In the records that follow, the lines from the one containing "[Фото - аптечка amd-39] (99, 900)" to the one containing "Аптечка AMD-39 (100, 1020)", inclusive, are to be given again exactly.

Collected data -
______________________________

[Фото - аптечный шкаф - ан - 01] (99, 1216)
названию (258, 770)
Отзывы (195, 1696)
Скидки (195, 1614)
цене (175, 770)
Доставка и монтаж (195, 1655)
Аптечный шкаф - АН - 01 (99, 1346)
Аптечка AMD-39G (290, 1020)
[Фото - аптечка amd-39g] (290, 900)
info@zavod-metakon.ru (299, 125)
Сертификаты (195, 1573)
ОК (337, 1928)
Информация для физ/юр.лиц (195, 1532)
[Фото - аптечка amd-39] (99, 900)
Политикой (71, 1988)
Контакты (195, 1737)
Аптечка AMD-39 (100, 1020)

______________________________

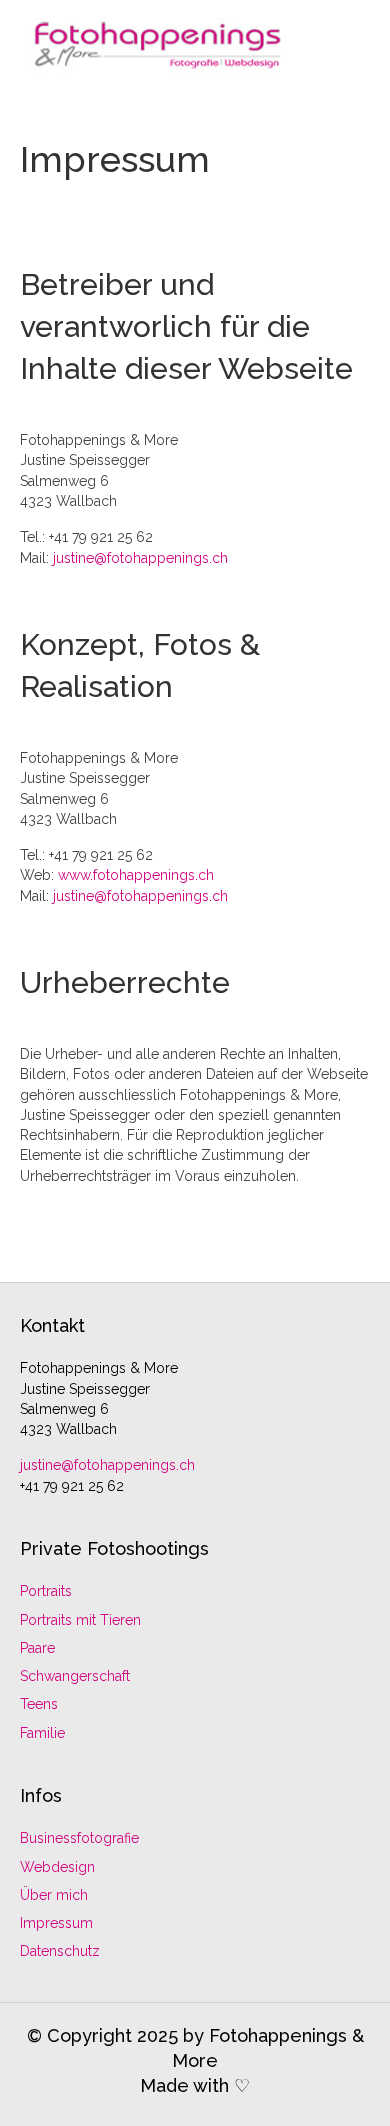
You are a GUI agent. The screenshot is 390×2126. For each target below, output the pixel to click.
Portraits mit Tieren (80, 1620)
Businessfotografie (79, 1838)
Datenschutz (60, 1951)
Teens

______________________________

SOLUTION -
[Фото - аптечка amd-39] (99, 900)
Политикой (71, 1988)
Контакты (195, 1737)
Аптечка AMD-39 (100, 1020)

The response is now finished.